The report also added support to the rumor, first reported last week, that the digital newsstand apparently in the works from Apple will be a standalone application, much like the iBooks store for iOS devices. The new store will apparently be focused on selling subscriptions, rather than single issues of print publications.
In addition, last week another report indicated that Apple is poised to announce new subscription plans for publications on the iPad. It is rumored that such a product would include a revenue sharing model similar to the one used for selling software on the App Store.
But the Journal said that Apple's subscription service would not allow publishers "easy access" to customers' names and other personal information. That has apparently been a major sticking point for newspaper executives, who rely on customer data to sell advertising.

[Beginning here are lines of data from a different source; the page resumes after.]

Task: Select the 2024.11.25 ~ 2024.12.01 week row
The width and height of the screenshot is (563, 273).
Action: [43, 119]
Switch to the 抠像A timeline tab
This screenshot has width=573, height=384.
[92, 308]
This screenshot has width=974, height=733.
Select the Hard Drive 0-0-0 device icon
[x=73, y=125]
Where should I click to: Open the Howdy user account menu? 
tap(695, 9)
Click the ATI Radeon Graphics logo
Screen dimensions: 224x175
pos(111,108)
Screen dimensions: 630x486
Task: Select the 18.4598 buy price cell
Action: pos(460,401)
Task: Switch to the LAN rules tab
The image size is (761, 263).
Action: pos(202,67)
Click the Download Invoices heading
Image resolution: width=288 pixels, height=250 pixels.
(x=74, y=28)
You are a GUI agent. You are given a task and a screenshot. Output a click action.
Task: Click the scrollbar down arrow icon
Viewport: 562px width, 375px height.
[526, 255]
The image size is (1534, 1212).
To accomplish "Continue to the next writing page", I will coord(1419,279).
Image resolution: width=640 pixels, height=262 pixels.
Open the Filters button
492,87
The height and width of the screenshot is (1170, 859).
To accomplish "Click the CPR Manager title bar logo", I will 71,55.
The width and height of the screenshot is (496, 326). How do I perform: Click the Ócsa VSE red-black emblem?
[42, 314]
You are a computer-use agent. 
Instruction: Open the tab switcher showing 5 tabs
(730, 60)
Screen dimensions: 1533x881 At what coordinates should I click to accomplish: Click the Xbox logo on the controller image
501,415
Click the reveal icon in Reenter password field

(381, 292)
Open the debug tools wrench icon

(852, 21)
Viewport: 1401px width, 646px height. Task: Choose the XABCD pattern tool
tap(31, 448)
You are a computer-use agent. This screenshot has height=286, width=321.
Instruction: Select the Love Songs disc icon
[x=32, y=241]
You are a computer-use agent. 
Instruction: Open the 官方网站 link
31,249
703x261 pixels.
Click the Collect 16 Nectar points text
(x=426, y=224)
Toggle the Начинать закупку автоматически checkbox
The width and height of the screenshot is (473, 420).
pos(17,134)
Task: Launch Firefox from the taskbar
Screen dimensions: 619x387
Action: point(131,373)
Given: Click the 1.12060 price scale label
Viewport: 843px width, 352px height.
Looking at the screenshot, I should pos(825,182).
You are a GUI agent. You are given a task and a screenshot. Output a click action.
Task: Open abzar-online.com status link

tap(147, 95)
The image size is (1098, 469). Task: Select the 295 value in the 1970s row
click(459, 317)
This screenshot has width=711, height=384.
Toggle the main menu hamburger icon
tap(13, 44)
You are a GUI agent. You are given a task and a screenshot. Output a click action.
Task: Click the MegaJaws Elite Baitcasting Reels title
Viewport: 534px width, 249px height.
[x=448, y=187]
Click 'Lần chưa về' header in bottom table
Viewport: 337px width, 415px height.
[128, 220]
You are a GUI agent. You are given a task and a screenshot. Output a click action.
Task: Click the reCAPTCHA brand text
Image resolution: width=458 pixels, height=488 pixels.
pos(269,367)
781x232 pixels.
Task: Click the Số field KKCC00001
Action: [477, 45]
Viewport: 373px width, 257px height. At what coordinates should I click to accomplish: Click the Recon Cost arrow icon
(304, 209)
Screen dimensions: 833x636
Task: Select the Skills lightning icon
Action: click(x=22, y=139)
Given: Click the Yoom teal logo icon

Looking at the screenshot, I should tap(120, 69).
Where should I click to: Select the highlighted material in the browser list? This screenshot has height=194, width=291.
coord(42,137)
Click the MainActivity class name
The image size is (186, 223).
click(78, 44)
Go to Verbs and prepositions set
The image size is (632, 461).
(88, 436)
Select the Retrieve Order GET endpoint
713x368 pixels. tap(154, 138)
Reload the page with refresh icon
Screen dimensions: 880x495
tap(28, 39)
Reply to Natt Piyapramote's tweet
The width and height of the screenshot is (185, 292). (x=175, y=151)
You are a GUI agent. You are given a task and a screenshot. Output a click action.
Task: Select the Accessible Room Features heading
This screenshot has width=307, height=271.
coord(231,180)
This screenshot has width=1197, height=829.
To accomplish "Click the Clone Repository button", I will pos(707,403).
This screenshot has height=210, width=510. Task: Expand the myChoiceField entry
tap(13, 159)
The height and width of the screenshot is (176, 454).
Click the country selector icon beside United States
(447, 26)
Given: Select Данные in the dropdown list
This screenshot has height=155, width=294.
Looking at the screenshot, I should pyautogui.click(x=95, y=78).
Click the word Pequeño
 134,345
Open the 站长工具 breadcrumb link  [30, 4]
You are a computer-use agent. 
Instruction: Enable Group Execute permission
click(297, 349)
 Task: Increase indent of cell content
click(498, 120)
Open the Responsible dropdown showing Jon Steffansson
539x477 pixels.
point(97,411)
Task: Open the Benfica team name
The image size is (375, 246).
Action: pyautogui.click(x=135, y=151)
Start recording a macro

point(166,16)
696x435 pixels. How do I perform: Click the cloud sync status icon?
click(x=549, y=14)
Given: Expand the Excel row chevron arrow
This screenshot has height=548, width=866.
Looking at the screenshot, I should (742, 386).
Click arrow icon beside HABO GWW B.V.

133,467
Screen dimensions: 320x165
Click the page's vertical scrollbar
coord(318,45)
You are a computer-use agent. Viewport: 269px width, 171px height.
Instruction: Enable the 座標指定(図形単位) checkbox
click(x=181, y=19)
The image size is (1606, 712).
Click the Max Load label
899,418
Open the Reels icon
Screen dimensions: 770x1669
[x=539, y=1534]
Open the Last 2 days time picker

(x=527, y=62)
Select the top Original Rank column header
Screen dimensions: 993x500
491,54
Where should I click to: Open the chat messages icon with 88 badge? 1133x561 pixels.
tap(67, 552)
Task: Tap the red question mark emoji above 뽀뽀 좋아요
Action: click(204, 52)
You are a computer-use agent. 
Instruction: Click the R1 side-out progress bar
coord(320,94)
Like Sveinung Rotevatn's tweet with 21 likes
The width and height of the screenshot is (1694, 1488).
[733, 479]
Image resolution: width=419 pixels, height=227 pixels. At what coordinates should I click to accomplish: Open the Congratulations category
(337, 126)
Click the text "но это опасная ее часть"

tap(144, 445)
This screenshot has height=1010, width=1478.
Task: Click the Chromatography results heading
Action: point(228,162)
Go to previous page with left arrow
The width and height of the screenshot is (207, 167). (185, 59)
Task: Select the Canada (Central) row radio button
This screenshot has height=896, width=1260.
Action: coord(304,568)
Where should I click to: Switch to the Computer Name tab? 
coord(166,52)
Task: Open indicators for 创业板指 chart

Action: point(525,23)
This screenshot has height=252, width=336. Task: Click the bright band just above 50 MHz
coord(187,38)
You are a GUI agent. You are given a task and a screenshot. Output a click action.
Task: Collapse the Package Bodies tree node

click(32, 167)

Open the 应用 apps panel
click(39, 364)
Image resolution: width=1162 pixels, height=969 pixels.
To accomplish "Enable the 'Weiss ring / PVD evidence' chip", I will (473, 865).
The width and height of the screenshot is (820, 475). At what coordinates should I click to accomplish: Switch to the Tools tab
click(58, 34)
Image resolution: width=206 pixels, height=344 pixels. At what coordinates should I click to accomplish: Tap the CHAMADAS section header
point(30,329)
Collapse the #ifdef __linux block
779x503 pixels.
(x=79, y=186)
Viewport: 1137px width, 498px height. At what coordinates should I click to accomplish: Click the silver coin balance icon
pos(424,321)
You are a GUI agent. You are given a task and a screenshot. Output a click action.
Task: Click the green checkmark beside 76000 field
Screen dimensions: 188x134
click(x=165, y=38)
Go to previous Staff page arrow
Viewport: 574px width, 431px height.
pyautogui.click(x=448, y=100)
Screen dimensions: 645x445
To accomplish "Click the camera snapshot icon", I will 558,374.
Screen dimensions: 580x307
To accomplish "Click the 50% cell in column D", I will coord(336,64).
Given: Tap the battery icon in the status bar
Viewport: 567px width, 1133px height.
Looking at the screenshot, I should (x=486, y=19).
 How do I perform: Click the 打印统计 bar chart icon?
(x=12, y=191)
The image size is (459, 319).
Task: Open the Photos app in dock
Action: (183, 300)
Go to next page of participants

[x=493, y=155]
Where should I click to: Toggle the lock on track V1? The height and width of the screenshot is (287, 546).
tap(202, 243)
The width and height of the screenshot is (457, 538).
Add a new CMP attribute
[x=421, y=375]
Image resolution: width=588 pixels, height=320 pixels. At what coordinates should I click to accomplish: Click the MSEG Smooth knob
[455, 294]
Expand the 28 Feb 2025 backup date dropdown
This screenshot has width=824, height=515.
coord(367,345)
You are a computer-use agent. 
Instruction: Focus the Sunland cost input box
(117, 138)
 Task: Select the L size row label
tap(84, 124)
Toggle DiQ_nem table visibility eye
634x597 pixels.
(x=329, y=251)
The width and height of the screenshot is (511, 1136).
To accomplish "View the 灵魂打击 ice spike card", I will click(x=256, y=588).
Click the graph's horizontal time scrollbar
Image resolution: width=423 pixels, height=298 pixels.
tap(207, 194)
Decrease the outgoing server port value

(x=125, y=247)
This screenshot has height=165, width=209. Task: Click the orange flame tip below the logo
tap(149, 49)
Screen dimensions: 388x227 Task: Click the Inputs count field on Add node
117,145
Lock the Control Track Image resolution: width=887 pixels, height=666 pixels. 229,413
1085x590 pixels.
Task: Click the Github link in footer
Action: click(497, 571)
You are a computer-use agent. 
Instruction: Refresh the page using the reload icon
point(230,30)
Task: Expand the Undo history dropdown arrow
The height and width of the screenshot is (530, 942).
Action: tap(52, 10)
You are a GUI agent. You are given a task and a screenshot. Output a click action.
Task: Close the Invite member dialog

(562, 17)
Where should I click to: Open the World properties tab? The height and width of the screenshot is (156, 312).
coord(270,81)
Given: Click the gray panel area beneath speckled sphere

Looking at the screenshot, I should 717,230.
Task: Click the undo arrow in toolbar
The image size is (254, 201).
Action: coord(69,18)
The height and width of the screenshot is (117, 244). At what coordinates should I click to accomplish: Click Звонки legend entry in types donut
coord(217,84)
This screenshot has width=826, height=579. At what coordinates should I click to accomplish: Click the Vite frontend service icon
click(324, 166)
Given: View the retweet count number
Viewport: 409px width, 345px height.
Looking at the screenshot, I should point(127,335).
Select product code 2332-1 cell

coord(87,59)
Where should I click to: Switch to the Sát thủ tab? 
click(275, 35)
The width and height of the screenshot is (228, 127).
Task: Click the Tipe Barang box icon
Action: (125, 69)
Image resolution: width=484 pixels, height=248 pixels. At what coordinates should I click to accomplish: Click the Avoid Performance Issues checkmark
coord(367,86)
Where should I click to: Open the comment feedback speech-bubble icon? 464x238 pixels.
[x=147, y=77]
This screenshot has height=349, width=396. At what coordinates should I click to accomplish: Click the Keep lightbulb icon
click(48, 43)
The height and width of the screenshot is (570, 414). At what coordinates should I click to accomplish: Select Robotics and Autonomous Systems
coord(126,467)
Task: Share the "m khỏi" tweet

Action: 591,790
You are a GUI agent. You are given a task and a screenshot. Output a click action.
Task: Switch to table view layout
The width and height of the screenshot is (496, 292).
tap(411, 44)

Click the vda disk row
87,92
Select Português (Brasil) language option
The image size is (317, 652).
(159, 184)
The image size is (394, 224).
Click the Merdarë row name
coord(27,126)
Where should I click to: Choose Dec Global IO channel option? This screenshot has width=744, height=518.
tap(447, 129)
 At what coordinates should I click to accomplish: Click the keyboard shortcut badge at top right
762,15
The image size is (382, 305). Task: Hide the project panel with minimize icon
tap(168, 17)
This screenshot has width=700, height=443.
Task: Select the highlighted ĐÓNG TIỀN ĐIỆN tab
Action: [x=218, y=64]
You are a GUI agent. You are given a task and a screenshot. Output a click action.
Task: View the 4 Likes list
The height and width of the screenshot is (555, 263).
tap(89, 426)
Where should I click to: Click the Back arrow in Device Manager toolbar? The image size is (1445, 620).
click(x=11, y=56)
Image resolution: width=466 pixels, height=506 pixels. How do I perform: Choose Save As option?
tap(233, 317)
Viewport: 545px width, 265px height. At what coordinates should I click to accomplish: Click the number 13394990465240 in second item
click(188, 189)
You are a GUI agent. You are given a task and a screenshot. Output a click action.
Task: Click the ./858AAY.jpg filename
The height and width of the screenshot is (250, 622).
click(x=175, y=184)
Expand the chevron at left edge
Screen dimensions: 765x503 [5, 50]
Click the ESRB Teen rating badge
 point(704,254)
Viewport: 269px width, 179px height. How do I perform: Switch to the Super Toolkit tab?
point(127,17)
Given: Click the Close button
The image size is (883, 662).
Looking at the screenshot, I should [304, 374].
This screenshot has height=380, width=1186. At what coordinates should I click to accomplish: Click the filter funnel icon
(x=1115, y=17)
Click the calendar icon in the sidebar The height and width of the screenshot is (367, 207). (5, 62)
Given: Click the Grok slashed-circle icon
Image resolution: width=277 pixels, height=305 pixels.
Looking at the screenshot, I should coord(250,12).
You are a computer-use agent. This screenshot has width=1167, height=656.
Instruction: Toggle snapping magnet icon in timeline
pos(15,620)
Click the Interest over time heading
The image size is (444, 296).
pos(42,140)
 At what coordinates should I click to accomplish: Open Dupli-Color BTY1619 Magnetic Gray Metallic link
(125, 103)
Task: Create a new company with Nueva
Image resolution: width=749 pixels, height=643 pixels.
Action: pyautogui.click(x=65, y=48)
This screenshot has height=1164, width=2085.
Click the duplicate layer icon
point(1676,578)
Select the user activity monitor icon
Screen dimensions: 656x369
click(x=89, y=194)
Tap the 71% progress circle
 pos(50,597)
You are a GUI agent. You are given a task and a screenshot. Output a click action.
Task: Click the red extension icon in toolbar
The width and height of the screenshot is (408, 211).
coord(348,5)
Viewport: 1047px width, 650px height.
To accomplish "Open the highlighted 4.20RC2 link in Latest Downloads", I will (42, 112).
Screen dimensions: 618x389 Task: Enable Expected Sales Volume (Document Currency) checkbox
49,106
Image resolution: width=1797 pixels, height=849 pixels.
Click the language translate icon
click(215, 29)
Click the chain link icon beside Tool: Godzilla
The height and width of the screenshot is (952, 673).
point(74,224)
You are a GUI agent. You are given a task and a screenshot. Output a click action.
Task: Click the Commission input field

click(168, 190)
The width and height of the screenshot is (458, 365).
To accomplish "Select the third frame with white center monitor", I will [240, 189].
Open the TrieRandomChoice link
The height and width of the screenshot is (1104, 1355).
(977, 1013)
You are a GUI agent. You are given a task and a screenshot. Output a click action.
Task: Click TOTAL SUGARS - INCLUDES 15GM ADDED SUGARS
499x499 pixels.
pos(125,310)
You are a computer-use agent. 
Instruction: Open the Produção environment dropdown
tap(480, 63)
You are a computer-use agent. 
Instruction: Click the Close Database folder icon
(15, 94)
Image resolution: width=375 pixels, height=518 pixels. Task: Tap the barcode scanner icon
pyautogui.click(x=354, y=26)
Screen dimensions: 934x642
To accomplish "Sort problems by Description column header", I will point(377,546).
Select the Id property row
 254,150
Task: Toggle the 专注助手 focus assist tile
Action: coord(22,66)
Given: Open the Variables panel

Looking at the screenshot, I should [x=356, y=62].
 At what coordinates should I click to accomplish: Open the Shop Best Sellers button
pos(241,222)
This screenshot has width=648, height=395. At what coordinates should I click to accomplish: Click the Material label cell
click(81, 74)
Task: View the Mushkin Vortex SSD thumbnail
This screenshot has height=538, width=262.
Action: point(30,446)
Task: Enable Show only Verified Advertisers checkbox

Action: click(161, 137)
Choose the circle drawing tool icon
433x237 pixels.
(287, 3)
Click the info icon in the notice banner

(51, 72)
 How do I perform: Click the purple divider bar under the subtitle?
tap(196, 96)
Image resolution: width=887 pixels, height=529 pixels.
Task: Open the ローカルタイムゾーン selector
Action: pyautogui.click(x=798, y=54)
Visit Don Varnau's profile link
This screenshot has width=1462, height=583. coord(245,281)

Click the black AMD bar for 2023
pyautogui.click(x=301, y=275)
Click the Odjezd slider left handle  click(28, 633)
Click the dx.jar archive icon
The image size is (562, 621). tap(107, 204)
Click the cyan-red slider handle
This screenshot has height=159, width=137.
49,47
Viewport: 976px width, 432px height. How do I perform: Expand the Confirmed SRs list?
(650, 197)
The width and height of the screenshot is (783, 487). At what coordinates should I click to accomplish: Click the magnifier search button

It also said that publishers are concerned about the 30 percent cut Apple would take, as it does on all App Store sales.
"At present, Apple typically doesn't sell subscriptions, instead offering monthly iPad editions of Wired magazine for $3.99 each, or a daily edition of Gannett Co.'s USA Today free," the report said. "Subscriptions, however, are a much more important business for U.S. publishers, representing seven of every 10 newspapers and magazines sold. Publishers also mine subscriber rolls for names, email addresses, credit-card numbers and other information to help them attract advertisers and target new offers to readers."
Authors Shira Ovide and Yukari Iwatani Kane said that Apple has had talks with some publishers, including Time Inc., Conde Nast, News Corp., and Hearst Corp. But, it said, it "isn't clear" whether those publishers have agreed to Apple's terms.
"Some publishers say the ability to peddle their wares to the 160 million Apple account holders outweigh any loss of control in working with Apple," the report said. "Some print-company executives who have spoken with Apple also say the company is open to finding ways to share names or other useful information about buyers of print titles on the iPad."